• **CONSEGNA 1**
Riporta dal brano di lettura tutto ciò che va da “Personalmente, su Facebook” fino a “notizia senza verificarla.”, senza alcuna modifica.
• **CONSEGNA 2**
Prosegui il brano sulla notizia non verificata e smentita dalla curia, cominciando subito dopo la sua ultima frase.

• **BRANO DI LETTURA**
+ + + + + + +

Hanno fatto tutto questo gli autorevoli colleghi de “Il Mattino”, “Libero”, “Sole 24 Ore” e “Il Gazzettino”? No, tant’è che nelle home page dei siti relativi e poi nelle edizioni cartacee, la notizia è stata riportata pari pari come si trovava su Abruzzo 24 Ore tv (in alcuni casi senza neppure citare la testata che aveva realizzato lo scoop).

Per questo è dovuta intervenire direttamente la curia dell’arcidiocesi per smentire la notizia ed evidenziare una cosa semplicissima da trovare: nella città di Campobasso non esisteva né una parrocchia con il nome indicato nel pezzo né un parroco con quel nome.

Personalmente, su Facebook ho subito fatto notare la mancanza di approfondimento che si è generata e ho criticato la leggerezza dei giornalisti che hanno ripreso la notizia senza verificarla.

+ + + + + + +

(Record tratti da una raccolta di dati)

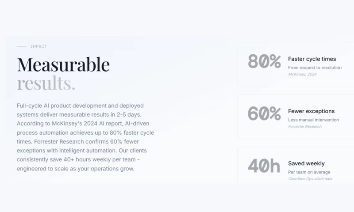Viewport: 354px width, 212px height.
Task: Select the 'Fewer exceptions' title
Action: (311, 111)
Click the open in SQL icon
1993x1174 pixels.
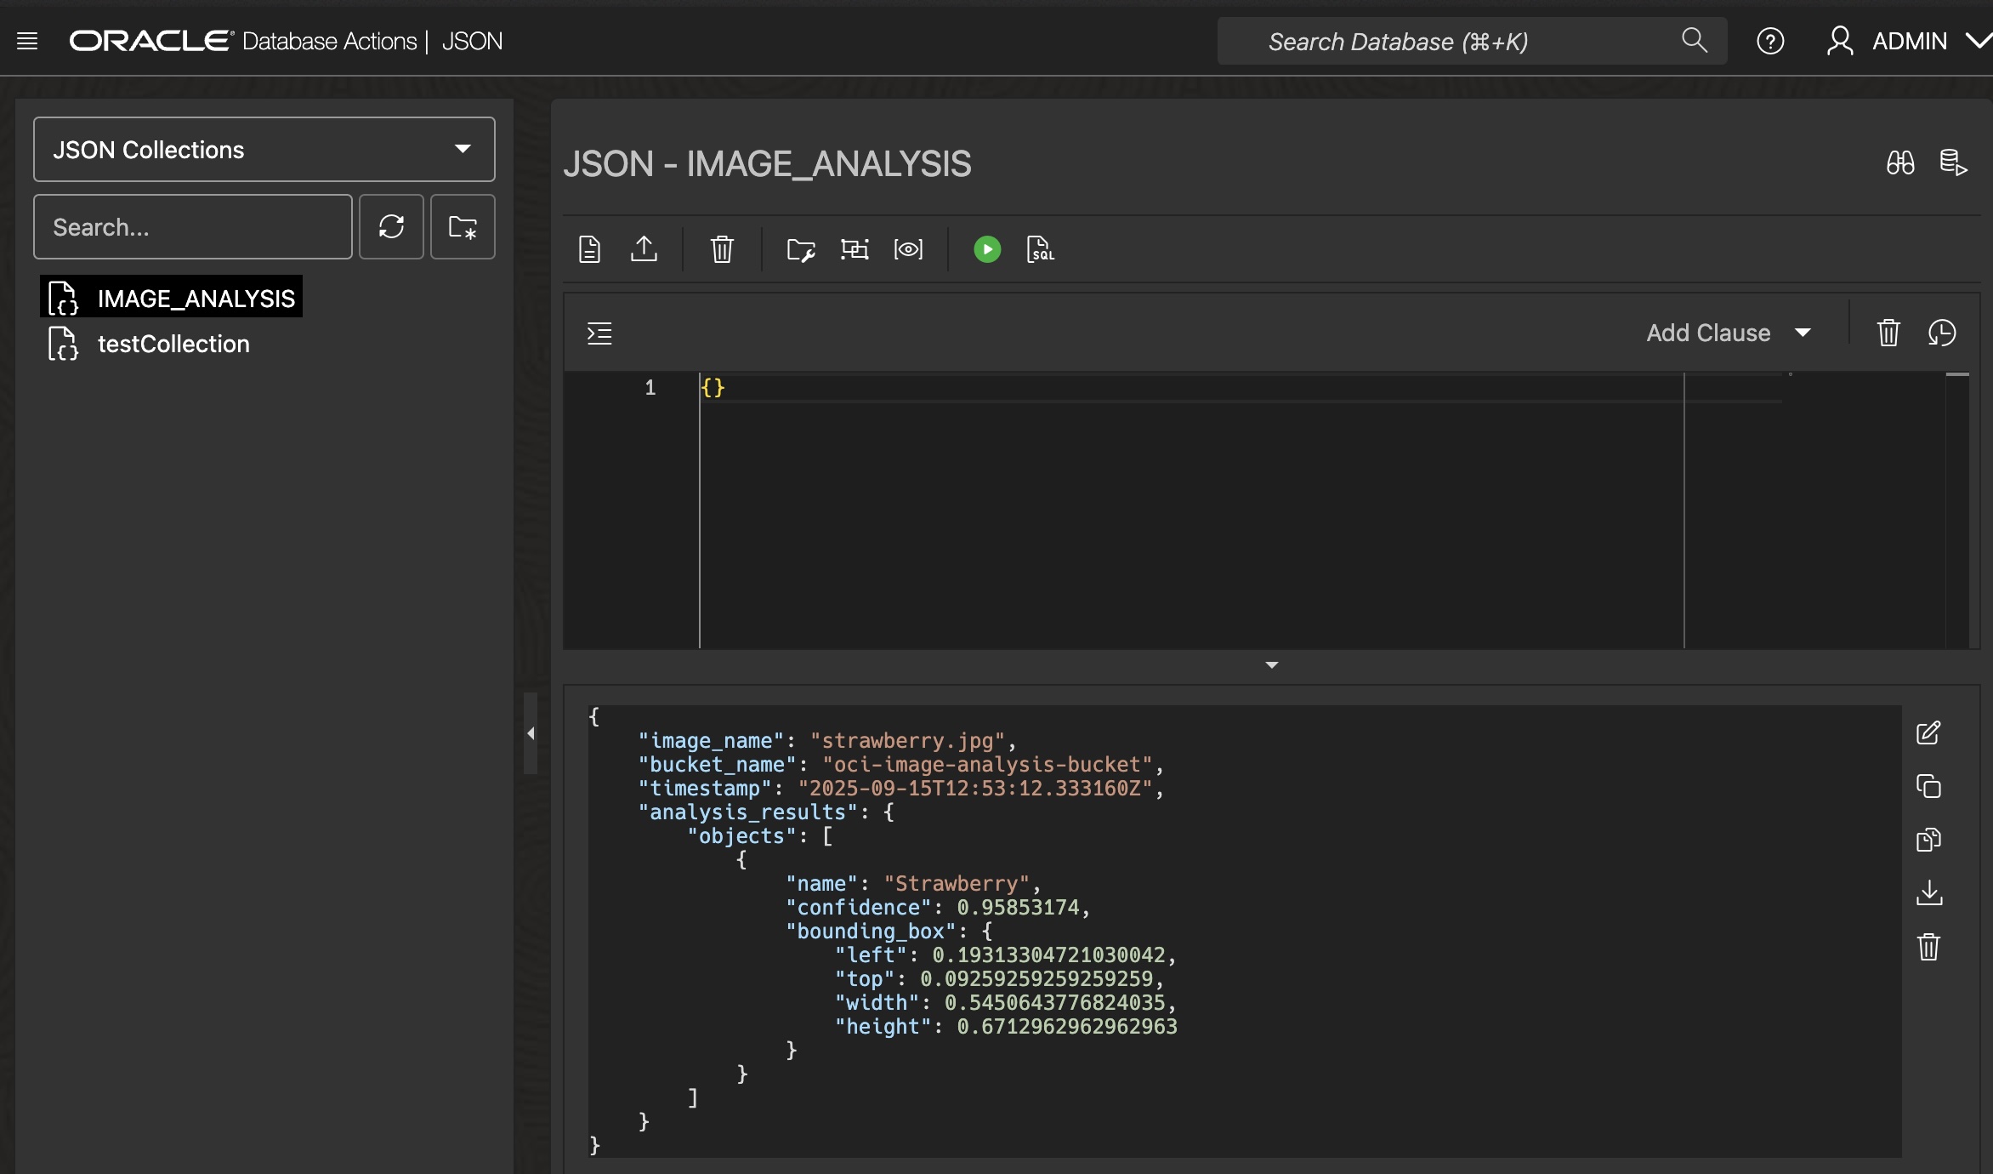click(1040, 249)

+ + + + + + +

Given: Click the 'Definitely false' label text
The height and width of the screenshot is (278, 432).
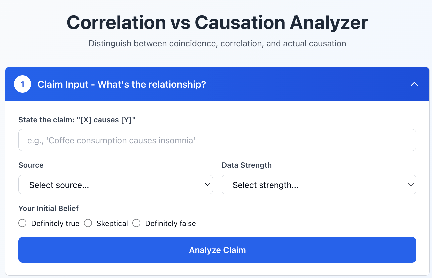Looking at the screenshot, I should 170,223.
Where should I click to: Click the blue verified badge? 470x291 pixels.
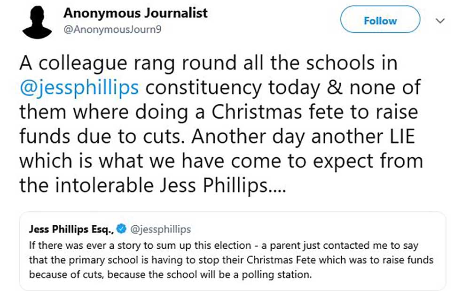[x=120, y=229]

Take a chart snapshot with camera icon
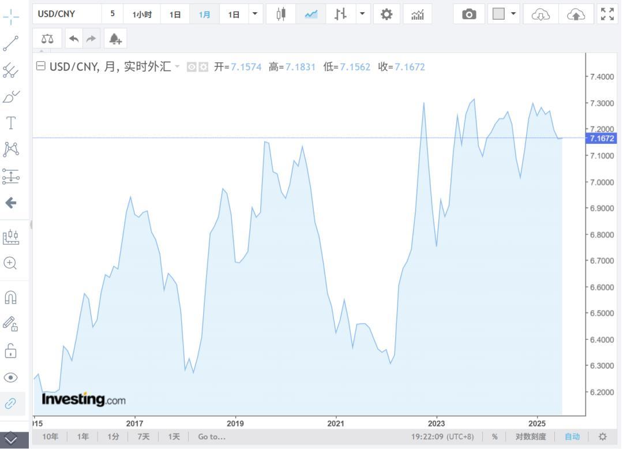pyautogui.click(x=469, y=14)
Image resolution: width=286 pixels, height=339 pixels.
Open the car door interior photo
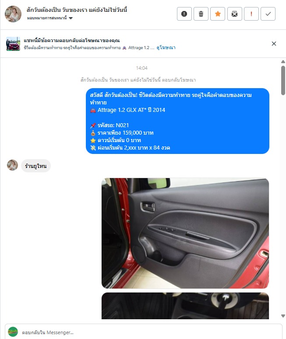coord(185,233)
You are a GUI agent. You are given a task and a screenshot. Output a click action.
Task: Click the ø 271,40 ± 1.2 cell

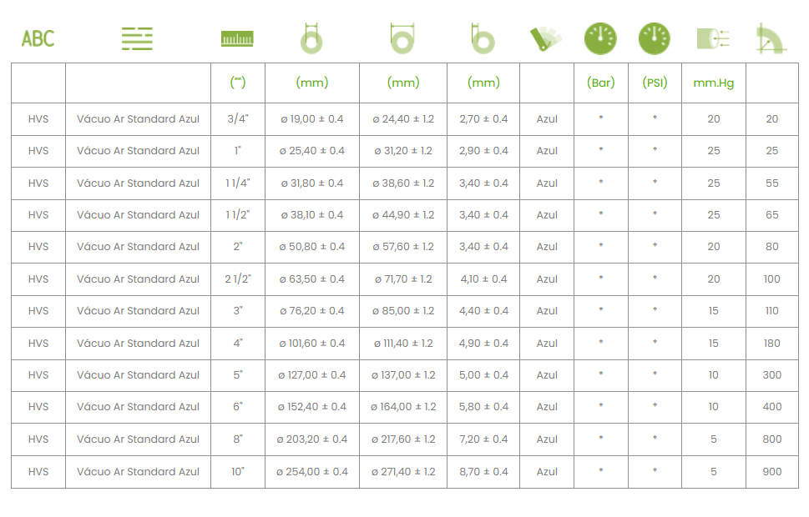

+ + + + + + +

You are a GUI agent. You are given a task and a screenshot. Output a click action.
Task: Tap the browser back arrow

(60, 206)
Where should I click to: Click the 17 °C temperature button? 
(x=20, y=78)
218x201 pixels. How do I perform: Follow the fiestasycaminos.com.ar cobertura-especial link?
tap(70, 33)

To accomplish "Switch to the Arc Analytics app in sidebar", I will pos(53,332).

+ + + + + + +

• **RISPOSTA 1**
Personalmente, su Facebook ho subito fatto notare la mancanza di approfondimento che si è generata e ho criticato la leggerezza dei giornalisti che hanno ripreso la notizia senza verificarla.

• **RISPOSTA 2**
Infine, stamattina, il direttore di Abruzzo 24 Ore Tv, il collega Luca Di Giacomantonio, ha svelato l’arcano, in un lungo e meditato pezzo che merita di essere riportato interamente:

 

Lo scandalo delle Ostie allucinogene, ovvero “quanno se scherza, bisogna èsse’ seri!”


Nasce dalla frase del celeberrimo Marchese del Grillo, personaggio immortale dell’immenso Alberto Sordi, la voglia di sperimentare in modo serio e rigoroso, ma anche scherzoso e per nulla blasfemo, una delle più semplici regole del web e dei social network moderni, quella che: una notizia, per quanto falsa, diviene vera o verosimile se ridondante e ripetuta.

Durante l’emergenza maltempo sapete qual’è stata una delle notizie più lette del nostro sito? La nevicata a L’Aquila e Chieti del 18 febbraio 2009! Questo perchè cercando sul motore di ricerca “neve l’aquila chieti” si ottiene quell’articolo come primo risultato.

Chiaramente esiste, su internet, un problema grave che Google, col suo sistema, ha amplificato enormemente e cioè rintracciare le notizie per rilevanza.

Vuol dire ottenere una lista di news che non rispetta la cronologia. Questo se dobbiamo trovare una ricetta, non è un problema, ma se dobbiamo cercare una notizia, diviene un limite.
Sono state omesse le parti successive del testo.